Ansible is an open-source configuration management tool developed by Red Hat. You can have enterprise support for it from Red Hat subscriptions. Ansible is written in Python, Ruby, and Power shell. It uses SSH in the background to communicate with clients and execute tasks. The best feature of Ansible is being agent-less hence no load on clients and configurations can be pushed from the server at any time.

Ansible installation

The first pre-requisite of Ansible is: Primary or control server should have password-less SSH connection configured for Ansible user for all its client servers. You can configure passwordless SSH in two commands steps using ssh-keygen and ssh-copy-id.

For our understanding, we have 1 control server kerneltalks1 and 1 client kerneltalks2 and we have configured passwordless SSH for user shrikant (which we treat as Ansible user here)

Lets install Ansible on control server i.e. kerneltalks1

Ansible can be installed using the normal package installation procedure. Below are quick commands for your reference.

  • RHELsubscription-manager repos --enable rhel-7-server-ansible-2.6-rpms; yum install ansible
  • CentOS, Fedora : yum install ansible
  • Ubuntuapt-add-repository --yes --update ppa:ansible/ansibleapt-get install ansible
  • Git clone : git clone https://github.com/ansible/ansible.git
    • cd ./ansiblemake rpm
    • rpm -Uvh ./rpm-build/ansible-*.noarch.rpm

I installed Ansible on my CentOS machine using above command.

[root@kerneltalks1 ~]# ansible --version
ansible 2.7.0
  config file = /etc/ansible/ansible.cfg
  configured module search path = [u'/root/.ansible/plugins/modules', u'/usr/share/ansible/plugins/modules']
  ansible python module location = /usr/lib/python2.7/site-packages/ansible
  executable location = /bin/ansible
  python version = 2.7.5 (default, Aug  4 2017, 00:39:18) [GCC 4.8.5 20150623 (Red Hat 4.8.5-16)]

Ansible default config structure

After installation, Ansible creates/etc/ansible directory with default configuration in it.  You can find ansible.cfg and hosts files in it.

[root@kerneltalks1 ~]# ll /etc/ansible
total 24
-rw-r--r--. 1 root root 20269 Oct  9 01:34 ansible.cfg
-rw-r--r--. 1 root root  1016 Oct  9 01:34 hosts
drwxr-xr-x. 2 root root     6 Oct  9 01:34 roles

ansible.cfg is default configuration file for ansible executable

hosts is a list of clients on which control server executes commands remotely via password-less SSH.

Running first command via Ansible

Let’s configure kerneltalks2 and run our first Ansible command on it remotely from kerneltalks1 control server.

You need to configure the password less ssh as we discussed earlier.
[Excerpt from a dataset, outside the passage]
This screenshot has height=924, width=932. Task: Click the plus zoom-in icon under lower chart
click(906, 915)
Then add this server name in /etc/ansible/hosts file.

root@kerneltalks1 # cat /etc/ansible/hosts
[testservers]
 172.31.81.83 

Here IP mentioned is of kerneltalks2 and you can specify the grouping of servers in square braces. And you are good to go. Run ansible command with ping module (-m switch). There are many modules comes in-built with ansible which you can use rather than using equivalent shell commands.

[shrikant@kerneltalks1 ~]$ ansible -m ping all
172.31.81.83 | SUCCESS => {
    "changed": false,
    "ping": "pong"
}

You can see the output is a success on the mentioned IP. So we installed and ran the first successful command using ansible!

Common errors

1. If you try to run ansible command on a group of the server which does not exist in the host file. You will see below error –

[shrikant@kerneltalks1 ~]$ ansible -m ping testserver
 [WARNING]: Could not match supplied host pattern, ignoring: testserver

 [WARNING]: No hosts matched, nothing to do

You need to check /etc/ansible/hosts file (or hosts files being referred by your ansible installation) and make sure the server group mentioned on command exists in it.
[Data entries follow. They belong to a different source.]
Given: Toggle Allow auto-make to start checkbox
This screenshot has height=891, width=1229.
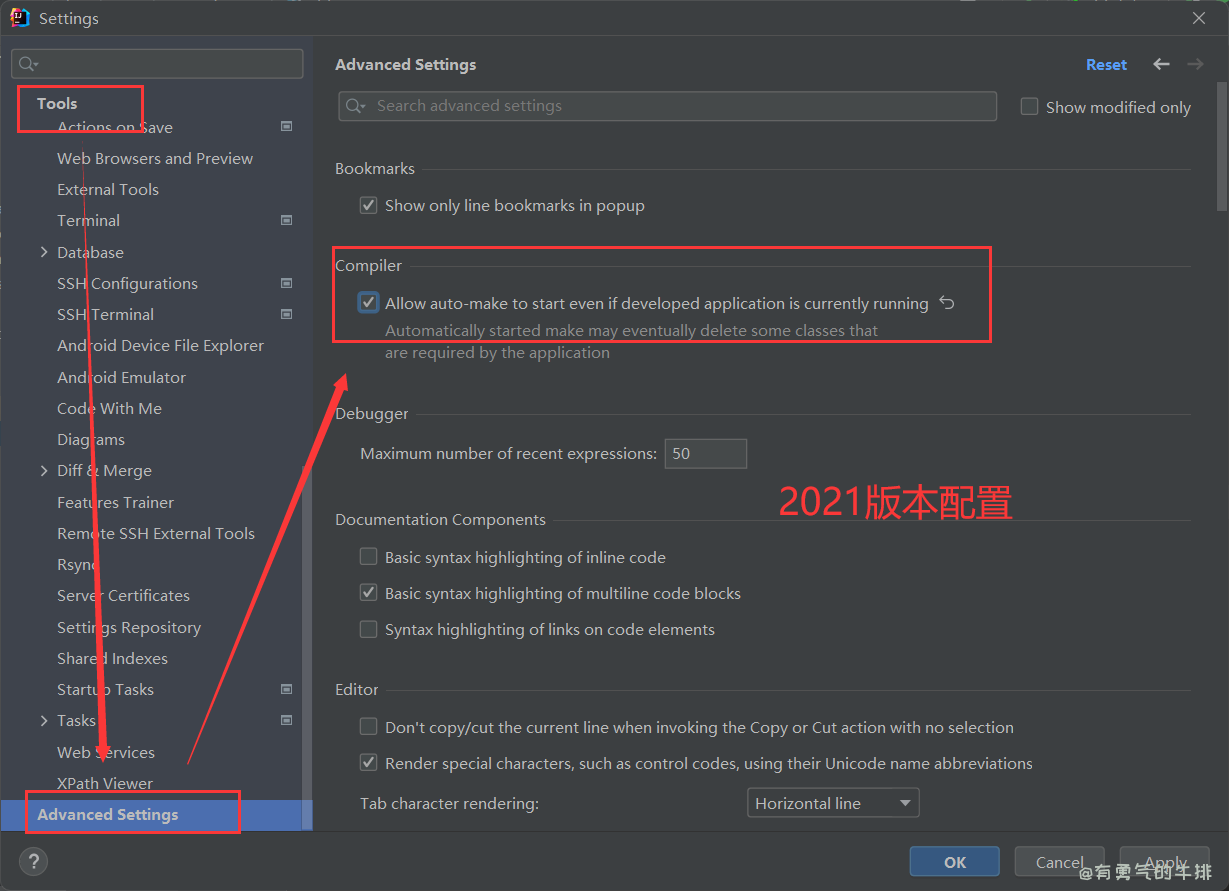Looking at the screenshot, I should pos(369,303).
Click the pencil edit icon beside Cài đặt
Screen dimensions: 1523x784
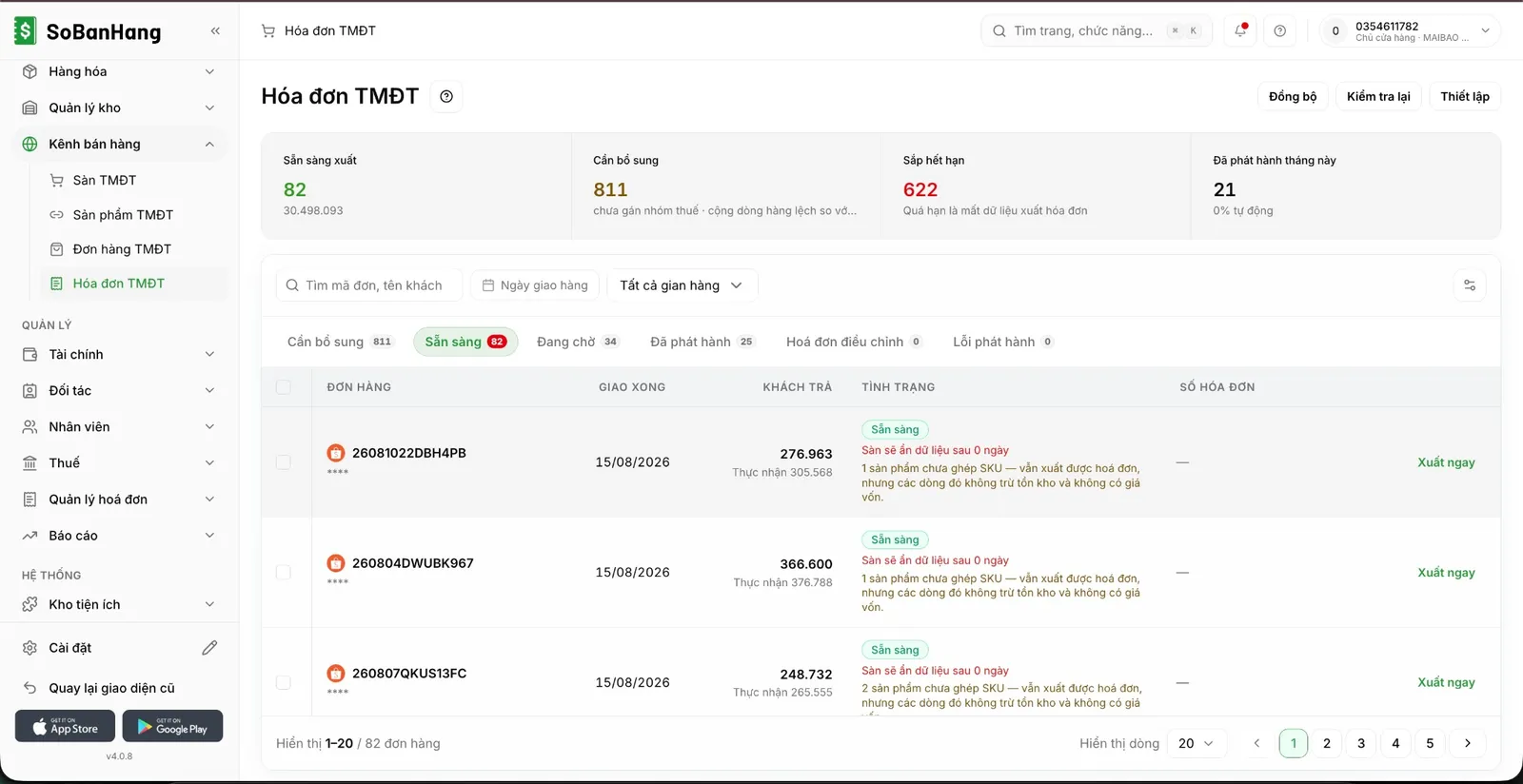209,648
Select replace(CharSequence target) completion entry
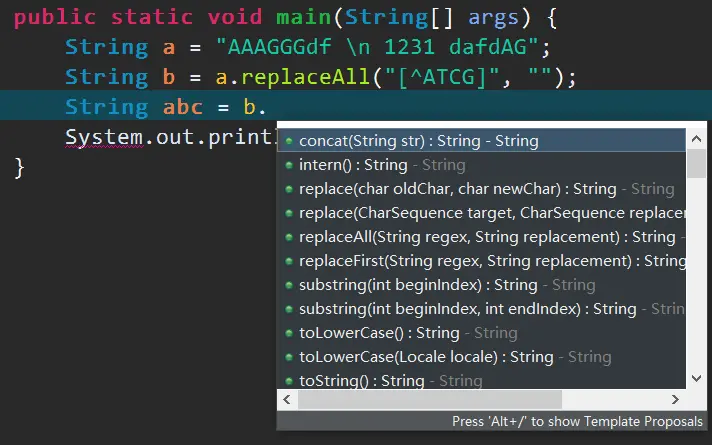 pos(481,213)
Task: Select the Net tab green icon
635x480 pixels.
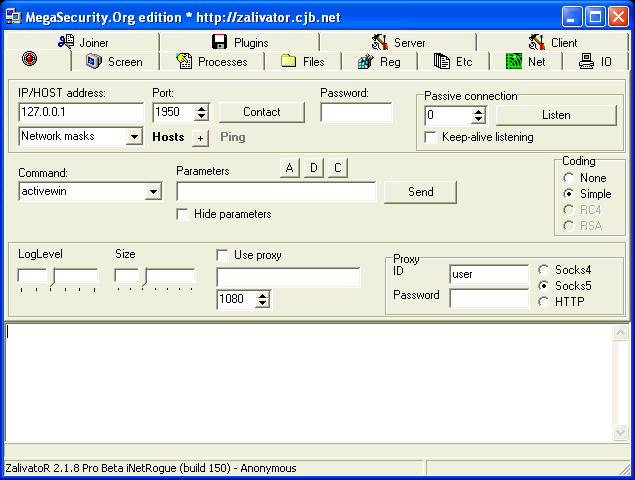Action: [x=513, y=62]
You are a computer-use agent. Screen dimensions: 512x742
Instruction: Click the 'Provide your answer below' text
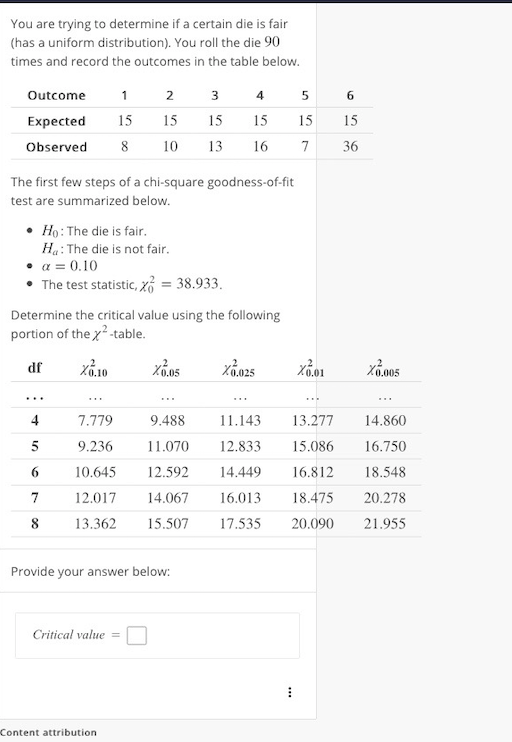90,571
2. If you do not configure passwordless SSH from the control server to the client or If the client is not reachable over the network you will see below error.
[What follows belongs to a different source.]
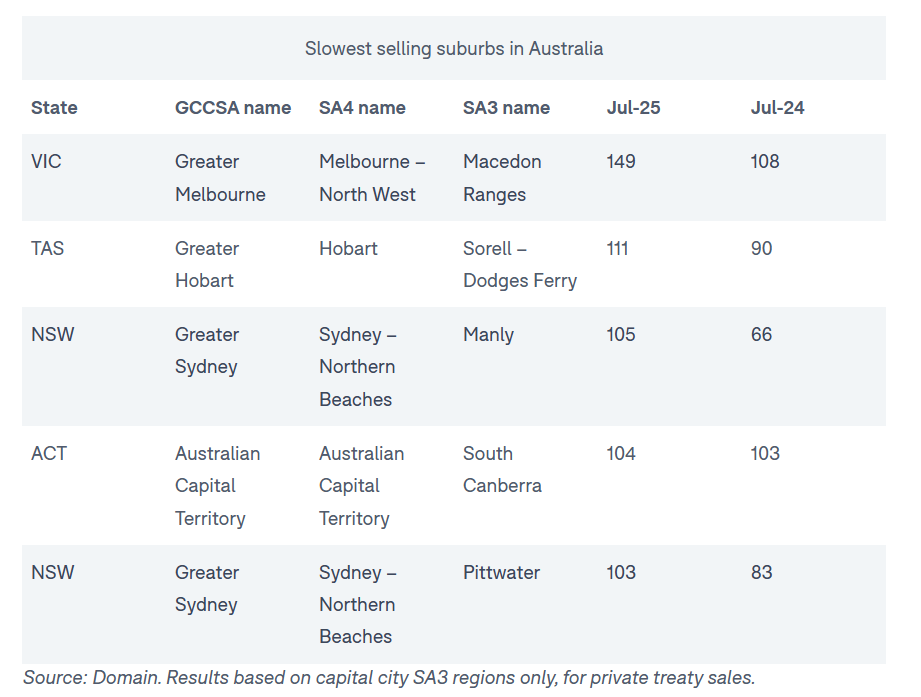
Task: Click the Jul-24 column header
Action: coord(777,108)
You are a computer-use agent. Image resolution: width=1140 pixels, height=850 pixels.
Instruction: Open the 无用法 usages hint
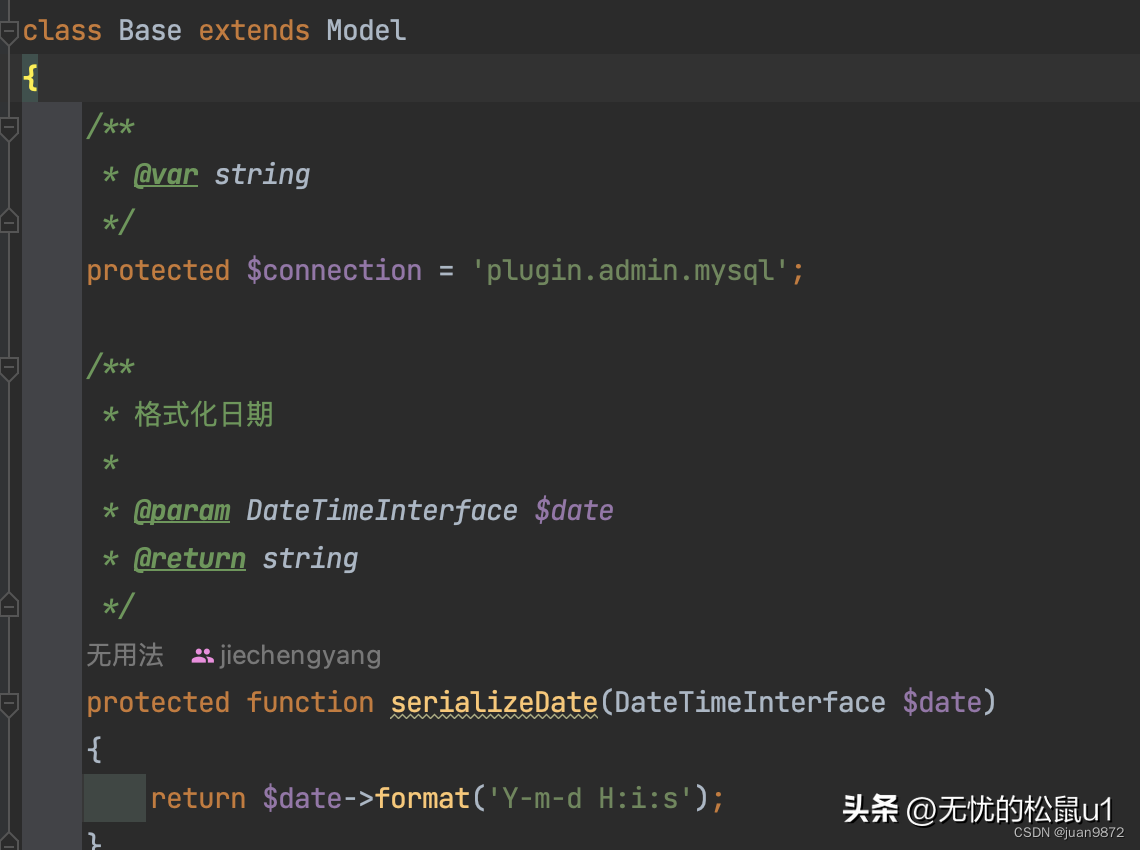point(124,656)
[root@kerneltalks1 ansible]# ansible -m ping all
kerneltalks2 | UNREACHABLE! => {
    "changed": false,
    "msg": "Failed to connect to the host via ssh: Warning: Permanently added 'kerneltalks2,172.31.81.83' (ECDSA) to the list of known hosts.\r\nPermission denied (publickey,gssapi-keyex,gssapi-with-mic,password).\r\n",
    "unreachable": true
}

You need to check the connectivity and passwordless ssh access from the control server.